Synthesizing CTA Image Data for Type-B Aortic Dissection using Stable Diffusion Models
Ayman Abaid, Muhammad Ali Farooq, Niamh Hynes, Peter Corcoran, Ihsan Ullah
TL;DR
The study tackles data scarcity in TBAD CTA imaging by using a customized Text-to-Image diffusion pipeline fine-tuned via DreamBooth with LoRA on a limited seed set to generate class-specific TBAD features (TL, FL, FLT, TL+FL) in 2D slices. Outputs are generated at $512×512$ resolution using carefully designed prompts and negative prompts, with 100 training epochs and a small batch size to maximize data diversity while mitigating overfitting, and evaluated with MS-SSIM, FID, Inception-based features, t-SNE, and downstream UNet validation.
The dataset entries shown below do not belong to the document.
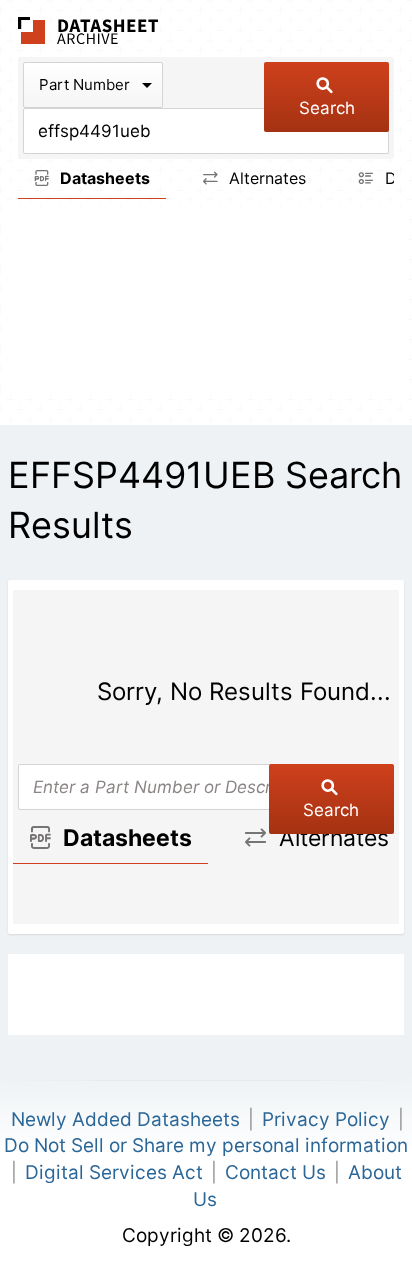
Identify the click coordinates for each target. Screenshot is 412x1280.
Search (327, 108)
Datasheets (103, 178)
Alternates (265, 178)
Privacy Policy (326, 1119)
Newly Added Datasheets (125, 1119)
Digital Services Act (114, 1172)
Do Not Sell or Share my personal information (206, 1145)
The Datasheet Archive (88, 30)
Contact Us (275, 1172)
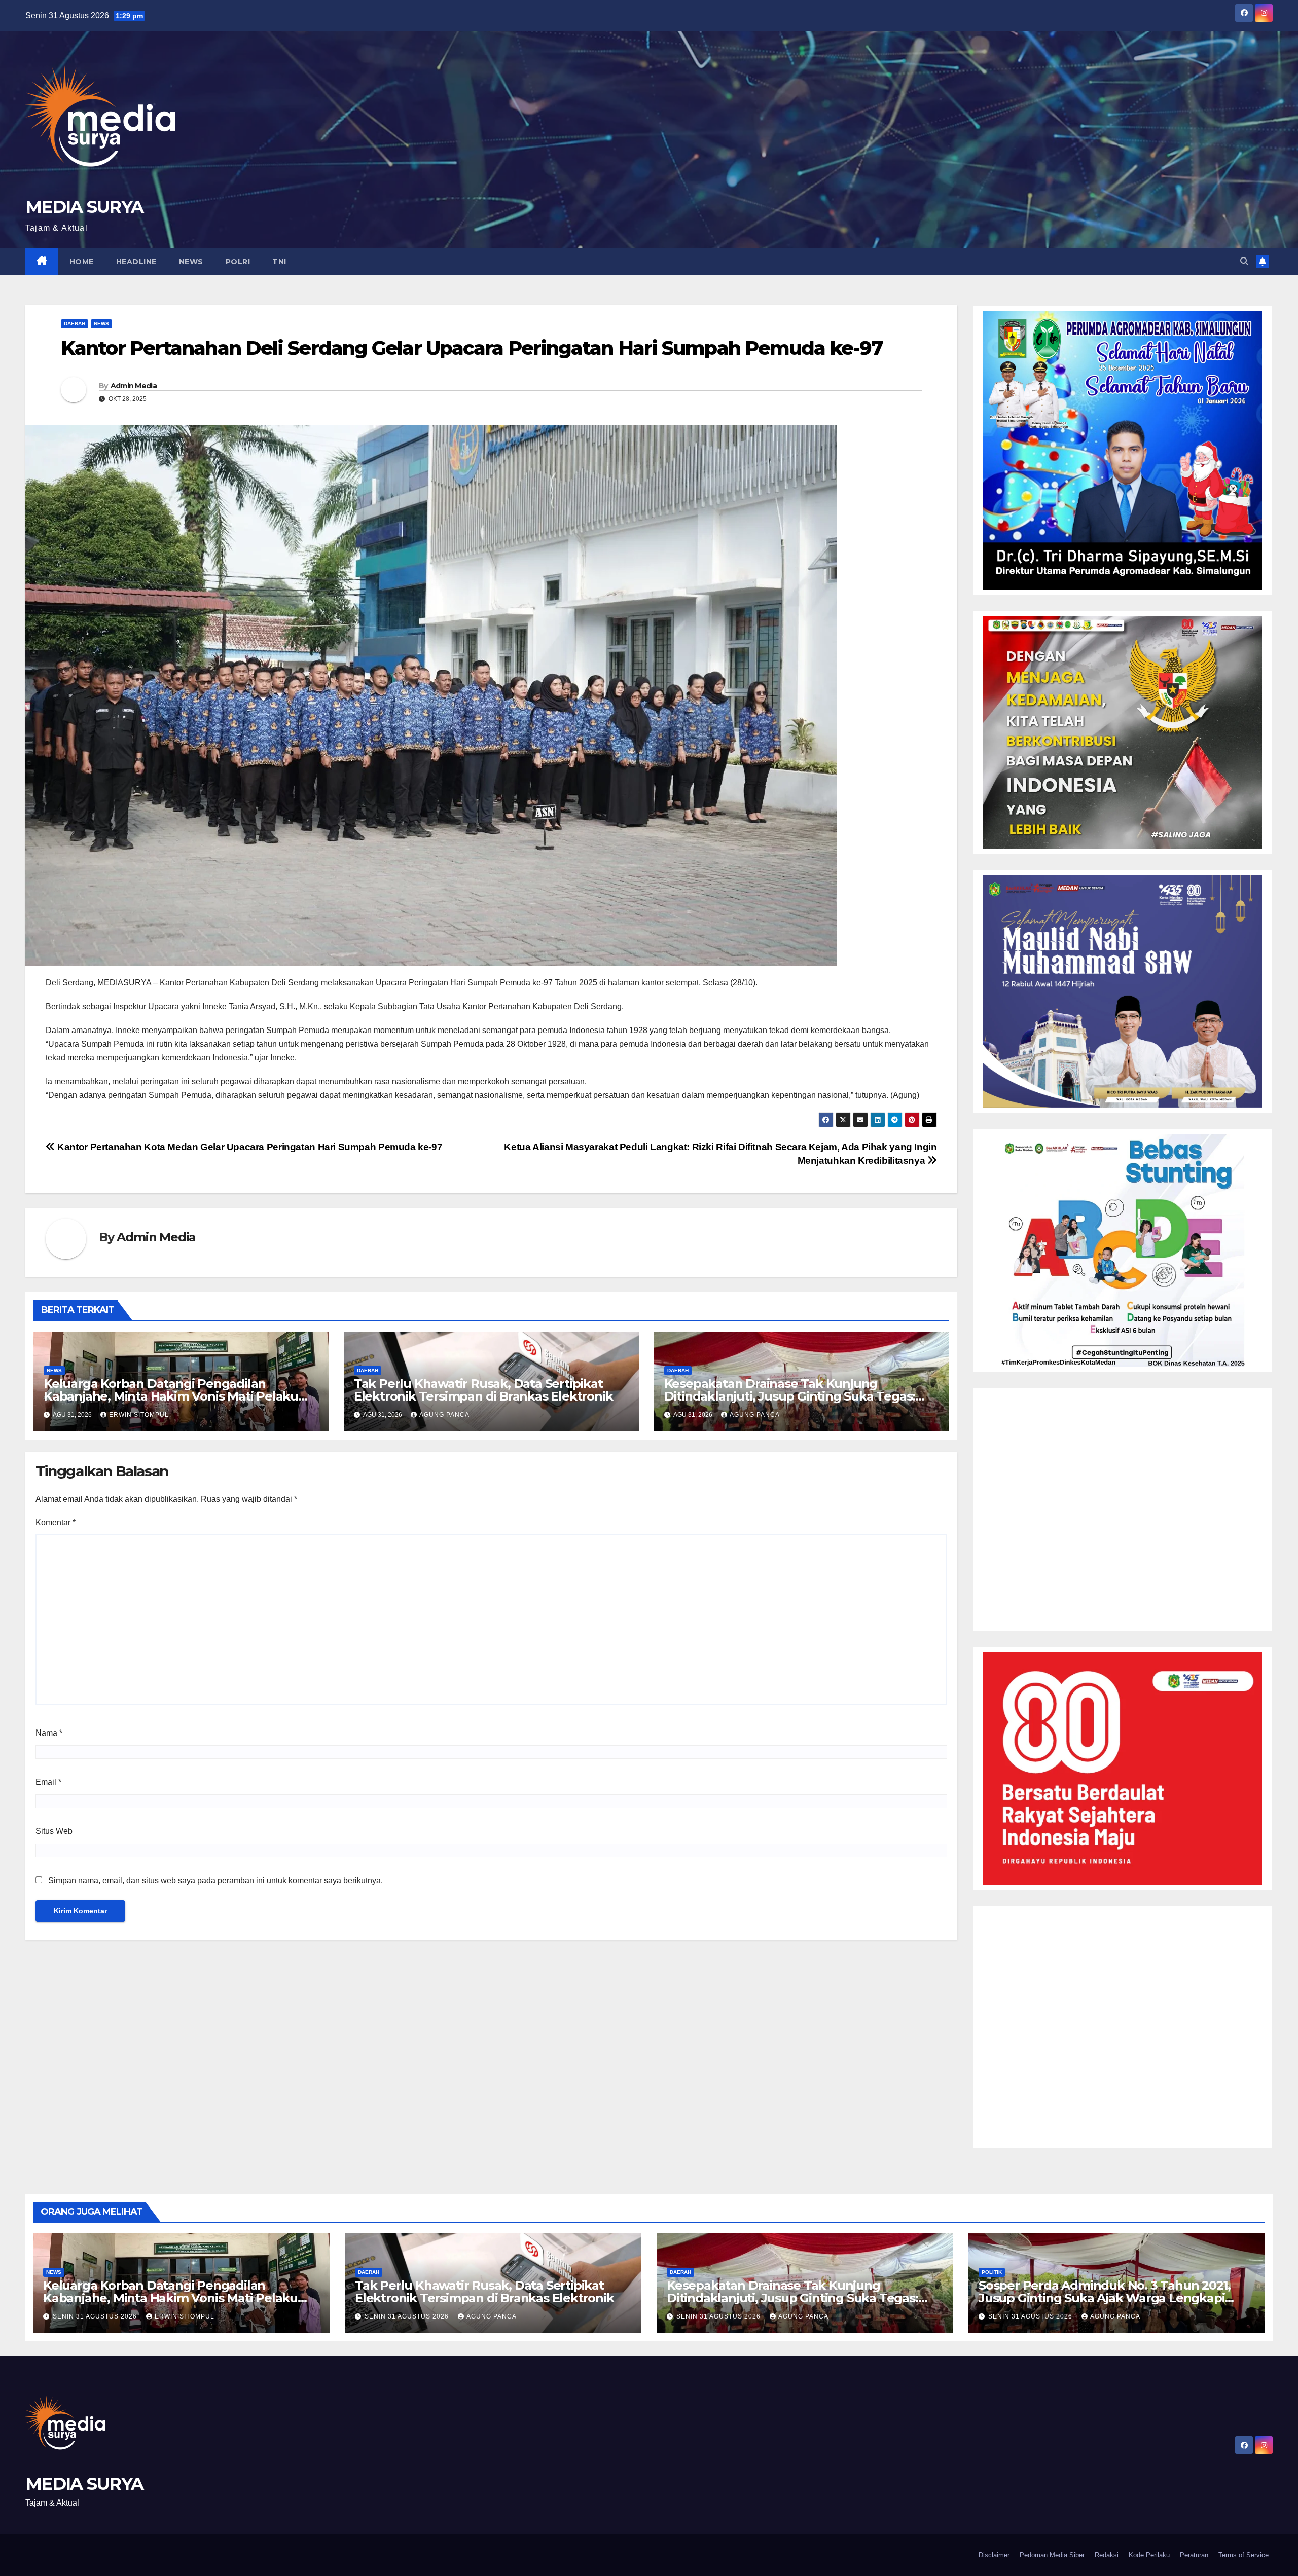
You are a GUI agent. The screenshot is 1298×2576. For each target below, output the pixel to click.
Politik (992, 2272)
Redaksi (1107, 2555)
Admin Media (134, 385)
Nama (48, 1732)
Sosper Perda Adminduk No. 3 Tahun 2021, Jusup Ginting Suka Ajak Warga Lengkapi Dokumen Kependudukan (1105, 2298)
Results show the synthetic CTAs can exhibit TBAD-related anatomy with fidelity comparable to real data for several classes, though FLT remains challenging to capture in some cases; clinician qualitative assessments corroborate realism alongside occasional noisy samples. Overall, the approach demonstrates a practical pathway to augment and diversify TBAD datasets, addressing privacy concerns and enabling downstream segmentation and prognosis research, with future work extending to 3D CTA generation and video diffusion for prognosis.
Abstract
Stable Diffusion (SD) has gained a lot of attention in recent years in the field of Generative AI thus helping in synthesizing medical imaging data with distinct features. The aim is to contribute to the ongoing effort focused on overcoming the limitations of data scarcity and improving the capabilities of ML algorithms for cardiovascular image processing. Therefore, in this study, the possibility of generating synthetic cardiac CTA images was explored by fine-tuning stable diffusion models based on user defined text prompts, using only limited number of CTA images as input. A comprehensive evaluation of the synthetic data was conducted by incorporating both quantitative analysis and qualitative assessment, where a clinician assessed the quality of the generated data. It has been shown that Cardiac CTA images can be successfully generated using using Text to Image (T2I) stable diffusion model. The results demonstrate that the tuned T2I CTA diffusion model was able to generate images with features that are typically unique to acute type B aortic dissection (TBAD) medical conditions.